Sul diritto di recesso dal contratto di appalto esercitato dalla stazione appaltante in caso di emissione di informativa antimafia a carico dell’appaltatore

La terza sezione del Consiglio di Stato si è pronunciata sulle modalità e sui termini del diritto di recesso da un contratto di appalto esercitato da una stazione appaltante, nel caso in cui è stata emessa un’informativa antimafia a carico dell’appaltatore.

In via generale e preliminare, va considerato che per potersi procedere al vaglio del diritto di recesso è necessario verificare,a priori, la legittimità dell’informativa antimafia.

Muovendo le mosse dall’appena citato principio generale, una volta appurata la legittimità dell’informativa, è ragionevole proseguire con l’analisi circa le modalità e i termini del diritto esercitato dalla stazione appaltante.

L’art. 92, comma 4, del d. lgs. n. 159 del 2011 attribuisce alla stazione appaltante, proprio nei casi di emissione dell’informativa, il potere di recedere anche nella fase esecutiva del contratto, alla concessione dei lavori o all’autorizzazione del subcontratto: va da se che si può trattare anche di un momento successivo alla fase sostanzialmente “selettiva” del miglior contraente.

Pur essendo un istituto privatistico, il diritto di recesso assume nel caso di specie un taglio di natura pubblicistica proprio per il fine che intende perseguire, cioè quello che mira a dirimere quei rapporti contrattuali tra soggetti e imprese con sospetti legami con la criminalità organizzata. Da questo assunto, visto l’interesse pubblicistico, deriva che la giurisdizione spetta al giudice amministrativo.

Circa la natura pubblicistica e speciale di tale potere spettante alla stazione appaltante, le Sezioni Unite della Cassazione (Cass., Sez. Un., 29 agosto 2008, ord. n. 21928; Cass., Sez. Un., 18 novembre 2016, ord. n. 23468) hanno costantemente riconosciuto, nella loro giurisprudenza, che la deliberazione di recedere dal contratto di appalto, «consequenziale all’informativa prefettizia di infiltrazioni mafiose nell’impresa appaltatrice, resa ai sensi dell’art. 10 del d.P.R. 3 giugno 1998, n. 252» e ora dall’art. 92, comma 4, del d. lgs. n. 159 del 2011,è espressione di un potere di valutazione di natura pubblicistica, diretto a soddisfare «l’esigenza di evitare la costituzione o il mantenimento di rapporti contrattuali, fra i soggetti indicati nell’art. 1 del medesimo d.P.R.» e le imprese, nei cui confronti emergano sospetti di legami con la criminalità organizzata.

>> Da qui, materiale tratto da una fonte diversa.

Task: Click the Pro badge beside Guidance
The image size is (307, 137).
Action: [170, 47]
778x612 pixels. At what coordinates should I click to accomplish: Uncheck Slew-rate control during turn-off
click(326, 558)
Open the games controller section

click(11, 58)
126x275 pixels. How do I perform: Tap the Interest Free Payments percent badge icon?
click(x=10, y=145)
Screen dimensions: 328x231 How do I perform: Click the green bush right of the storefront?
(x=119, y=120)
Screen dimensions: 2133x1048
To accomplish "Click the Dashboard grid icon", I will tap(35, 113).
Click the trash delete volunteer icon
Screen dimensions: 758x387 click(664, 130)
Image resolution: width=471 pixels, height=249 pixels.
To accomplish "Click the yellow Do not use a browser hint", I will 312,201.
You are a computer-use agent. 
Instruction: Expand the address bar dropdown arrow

Ed ancora, «conseguentemente, trattandosi di atto estraneo alla sfera del diritto privato, in quanto espressione di un potere autoritativo di valutazione dei requisiti soggettivi del contraente, il cui esercizio è consentito anche nella fase di esecuzione del contratto ai sensi dell’art. 11, comma 2, citato D.P.R., la relativa controversia appartiene alla giurisdizione del giudice amministrativo» (Cass., Sez. Un., 18 novembre 2016, n. 23468).

L’art. 37, comma 19, del d. lgs. n. 163 del 2006 e dall’art. 95, comma 1, del d. lgs. n. 159 del 2011 dettano regole precise circa i termini, che decorrono dalla recezione dell’informativa, entro i quali deve essere indicato il soggetto incaricato di ultimare l’esecuzione in atto. L’art. 95, comma 1, ult. periodo, del d. lgs. n. 159 del 2011 prevede che «la sostituzione può essere effettuata entro trenta giorni dalla comunicazione delle informazioni del prefetto qualora esse pervengano successivamente alla stipulazione del contratto».

In conclusione, l’impossibilità di indicare un’impresa sostituta, a fronte dell’inopinato e immediato recesso della stazione appaltante senza il rispetto dei 30 giorni, impedisce all’appaltatore di esercitare la facoltà di sostituzione riconosciutagli dall’art. 95, commi 1 e 2, del d. lgs. n. 159 del 2011, con conseguente illegittimità del recesso stesso.